### EXERCISE DIRECTIONS
Transcribe all data verbatim. Skip the pictures.

### DATA RECORDS
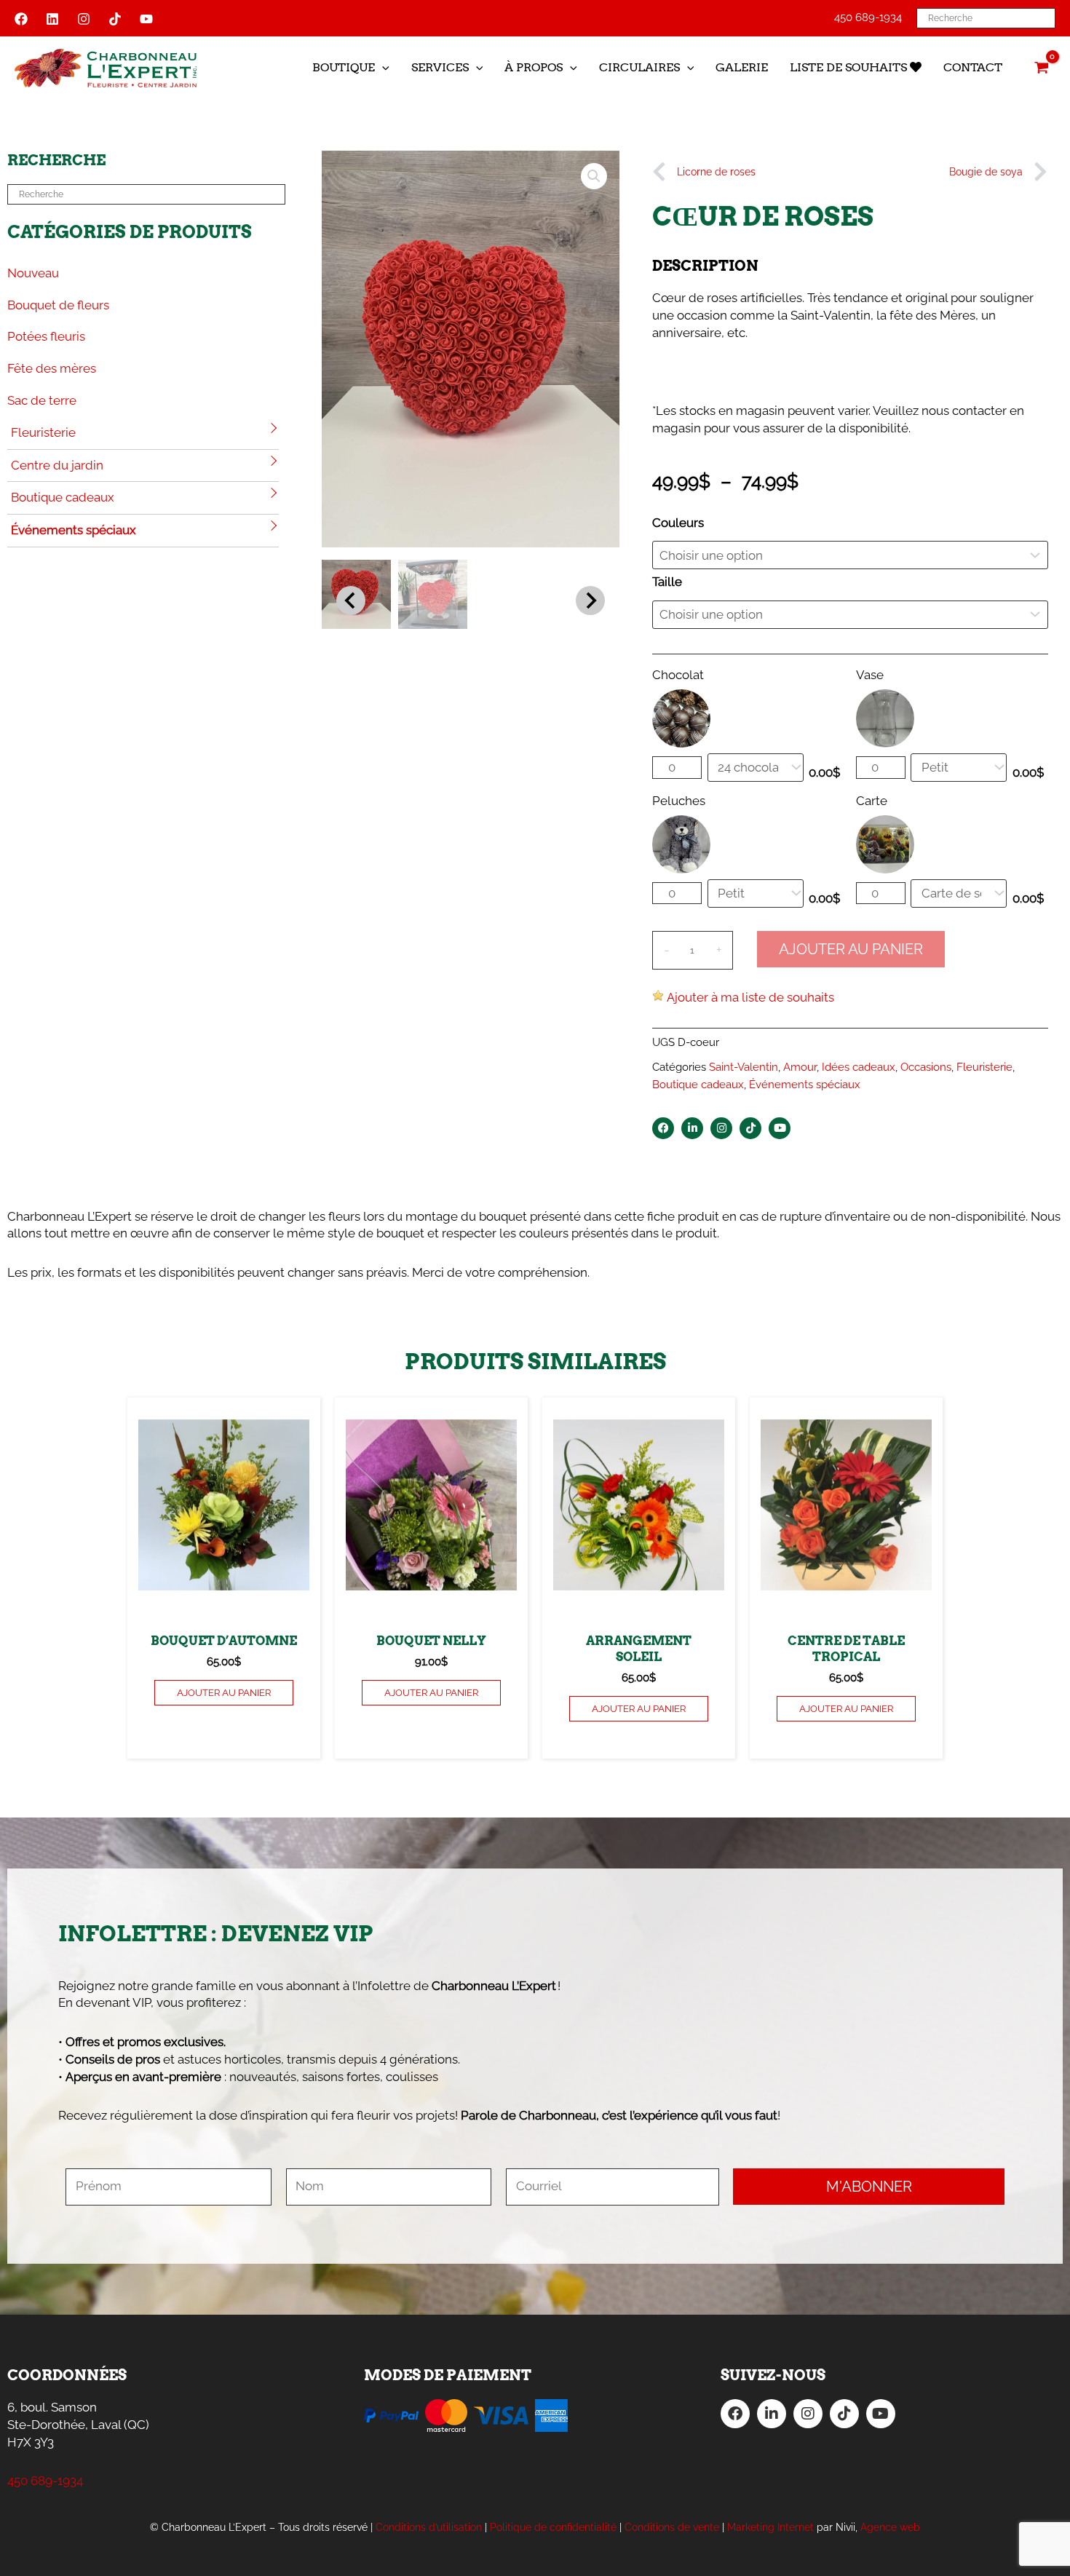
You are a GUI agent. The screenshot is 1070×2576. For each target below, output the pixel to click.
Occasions (925, 1067)
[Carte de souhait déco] (959, 893)
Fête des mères (51, 368)
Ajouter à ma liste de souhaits (750, 997)
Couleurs (678, 522)
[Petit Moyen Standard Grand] (959, 767)
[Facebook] (21, 18)
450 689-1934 (868, 17)
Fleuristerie (43, 432)
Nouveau (33, 273)
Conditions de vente (672, 2527)
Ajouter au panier (851, 949)
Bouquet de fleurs (58, 305)
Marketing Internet (770, 2527)
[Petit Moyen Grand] (756, 893)
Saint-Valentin (743, 1067)
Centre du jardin (57, 465)
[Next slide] (590, 600)
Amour (800, 1067)
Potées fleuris (46, 336)
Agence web (890, 2527)
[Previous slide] (350, 600)
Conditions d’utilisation (429, 2527)
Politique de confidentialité (553, 2527)
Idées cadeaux (858, 1067)
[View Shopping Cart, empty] (1041, 68)
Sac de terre (41, 400)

### OUTPUT
You are a GUI agent. The screenshot is 1070×2576. For each target below, output the pixel to click.
Occasions (925, 1067)
[Carte de souhait déco] (959, 893)
Fête des mères (51, 368)
Ajouter à ma liste de souhaits (750, 997)
Couleurs (678, 522)
[Petit Moyen Standard Grand] (959, 767)
[Facebook] (21, 18)
450 689-1934 (868, 17)
Fleuristerie (43, 432)
Nouveau (33, 273)
Conditions de vente (672, 2527)
Ajouter au panier (851, 949)
Bouquet de fleurs (58, 305)
Marketing Internet (770, 2527)
[Petit Moyen Grand] (756, 893)
Saint-Valentin (743, 1067)
Centre du jardin (57, 465)
[Next slide] (590, 600)
Amour (800, 1067)
Potées fleuris (46, 336)
Agence web (890, 2527)
[Previous slide] (350, 600)
Conditions d’utilisation (429, 2527)
Politique de confidentialité (553, 2527)
Idées cadeaux (858, 1067)
[View Shopping Cart, empty] (1041, 68)
Sac de terre (41, 400)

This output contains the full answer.